Now, what the heck is a GnRH agonist?
Using leuprolide (Lupron) as the example, a gonadotropin-releasing hormone agonist binds to that specific GnRH receptor on the anterior pituitary. Lupron is a nonapeptide (9 amino acids) created in such a way that it actually binds to the receptor better than GnRH.
- This initially causes an increase in secretion of LH and FSH which stimulates estrogen production causing a temporary increase in estrogen during the first 2 weeks of treatment.
- Because the GnRH agonist is bound to the receptor already, you don’t get the LH and FSH secretion caused by receptor binding.
- Low or no LH/FSH eventually leads to low or no estrogen production.
The result is prolonged suppression (hypogonadism).

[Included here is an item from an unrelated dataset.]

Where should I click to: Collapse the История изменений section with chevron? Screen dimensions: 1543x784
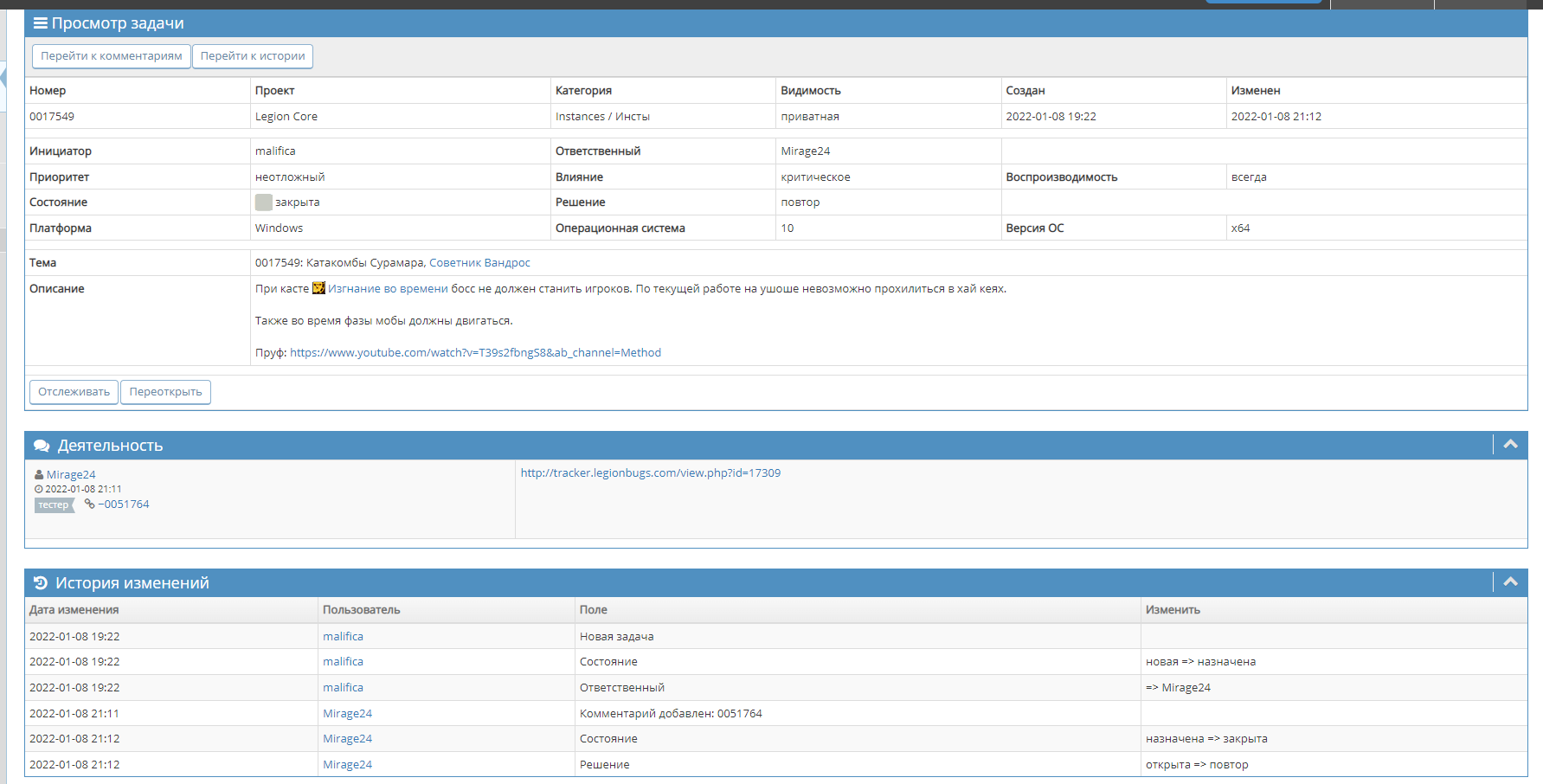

Decreased estrogen may lead to hot flashes and sweats, headaches, depression, diminished libido, generalized pain, vaginal dryness, and breast atrophy.
I’ve included some links if you are interested in more information:
Luteinizing and Follicle Stimulating Hormones
(illustration of control of gonadotropin secretion)
Control of Endocrine Activity
(good section on feedback control of hormone production)
What does all of this hormone regulation stuff mean?
The lower your estrogen level falls, the more therapeutic benefit you will receive (periods stopping completely and/or fibroid shrinkage). Also remember that the lower your estrogen level falls, the higher your risk of side effects and the longer it will take for your estrogen level to rise post-treatment. It really is risk vs. benefit. Gonadotropin-releasing hormone agonists are good but not perfect. Estrogen production is not a light switch. Taking a drug will just not easily shut it off in every individual. Think more in terms of a dimmer switch. Remember that bell curve I discussed a few posts back? Most patients fall under the bell.